Collection entries
==========
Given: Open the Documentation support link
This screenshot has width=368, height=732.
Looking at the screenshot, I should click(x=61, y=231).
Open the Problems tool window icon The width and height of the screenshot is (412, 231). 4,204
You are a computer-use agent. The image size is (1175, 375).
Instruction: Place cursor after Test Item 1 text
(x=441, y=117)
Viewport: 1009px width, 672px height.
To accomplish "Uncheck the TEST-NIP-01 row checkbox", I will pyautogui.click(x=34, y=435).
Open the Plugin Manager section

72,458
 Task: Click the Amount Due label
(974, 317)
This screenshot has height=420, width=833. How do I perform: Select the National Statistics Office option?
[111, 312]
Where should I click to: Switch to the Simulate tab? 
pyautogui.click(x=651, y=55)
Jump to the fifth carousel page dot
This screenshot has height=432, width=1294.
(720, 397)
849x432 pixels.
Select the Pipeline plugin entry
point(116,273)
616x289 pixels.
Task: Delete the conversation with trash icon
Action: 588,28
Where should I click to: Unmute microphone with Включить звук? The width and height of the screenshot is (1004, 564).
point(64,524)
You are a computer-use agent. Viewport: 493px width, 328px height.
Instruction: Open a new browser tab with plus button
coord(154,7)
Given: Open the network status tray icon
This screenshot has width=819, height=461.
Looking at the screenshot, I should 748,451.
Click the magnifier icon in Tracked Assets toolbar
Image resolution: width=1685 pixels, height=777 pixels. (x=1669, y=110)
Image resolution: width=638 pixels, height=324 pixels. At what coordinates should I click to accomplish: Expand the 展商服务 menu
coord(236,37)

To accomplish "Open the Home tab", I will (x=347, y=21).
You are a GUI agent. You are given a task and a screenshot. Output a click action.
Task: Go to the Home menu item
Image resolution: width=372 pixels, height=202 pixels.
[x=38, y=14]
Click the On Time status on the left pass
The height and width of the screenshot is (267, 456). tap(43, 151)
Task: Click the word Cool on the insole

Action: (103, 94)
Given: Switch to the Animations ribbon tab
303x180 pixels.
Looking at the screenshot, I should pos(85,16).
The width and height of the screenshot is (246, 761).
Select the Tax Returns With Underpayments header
==========
» **WORK INSTRUCTIONS**
Count how many lines in the records hold the string "Home"; reply with the number alone.

» **FINISHED TASK**
2